Task instructions
An exact transcription is needed, starting with the line that contains "Choose the 欧地黑线 route button" and ending with the last line of the records.

(Collected data)
--- START ---

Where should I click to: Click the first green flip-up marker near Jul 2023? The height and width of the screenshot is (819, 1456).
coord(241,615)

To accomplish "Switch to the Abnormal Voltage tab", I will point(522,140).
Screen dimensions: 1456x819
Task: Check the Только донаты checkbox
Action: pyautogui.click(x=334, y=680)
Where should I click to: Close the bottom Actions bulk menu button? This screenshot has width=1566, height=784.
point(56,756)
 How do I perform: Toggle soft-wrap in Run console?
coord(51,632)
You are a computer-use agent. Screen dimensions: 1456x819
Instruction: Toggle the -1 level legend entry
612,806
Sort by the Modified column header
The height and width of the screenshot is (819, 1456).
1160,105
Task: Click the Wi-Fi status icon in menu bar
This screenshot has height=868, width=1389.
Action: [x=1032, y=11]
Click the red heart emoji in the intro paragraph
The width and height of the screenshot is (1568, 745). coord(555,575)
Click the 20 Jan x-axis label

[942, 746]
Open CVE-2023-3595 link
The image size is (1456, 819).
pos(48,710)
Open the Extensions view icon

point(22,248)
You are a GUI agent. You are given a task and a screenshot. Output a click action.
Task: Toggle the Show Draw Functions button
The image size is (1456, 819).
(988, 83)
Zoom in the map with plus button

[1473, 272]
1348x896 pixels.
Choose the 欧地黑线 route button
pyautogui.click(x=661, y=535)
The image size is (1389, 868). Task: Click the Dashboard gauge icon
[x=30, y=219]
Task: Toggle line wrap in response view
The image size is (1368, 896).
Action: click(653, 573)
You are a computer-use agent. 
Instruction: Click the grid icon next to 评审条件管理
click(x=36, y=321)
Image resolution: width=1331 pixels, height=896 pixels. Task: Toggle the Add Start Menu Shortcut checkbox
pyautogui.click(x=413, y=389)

--- END ---

Solution to the problem
Choose the 欧地黑线 route button
pyautogui.click(x=661, y=535)
The image size is (1389, 868). Task: Click the Dashboard gauge icon
[x=30, y=219]
Task: Toggle line wrap in response view
The image size is (1368, 896).
Action: click(653, 573)
You are a computer-use agent. 
Instruction: Click the grid icon next to 评审条件管理
click(x=36, y=321)
Image resolution: width=1331 pixels, height=896 pixels. Task: Toggle the Add Start Menu Shortcut checkbox
pyautogui.click(x=413, y=389)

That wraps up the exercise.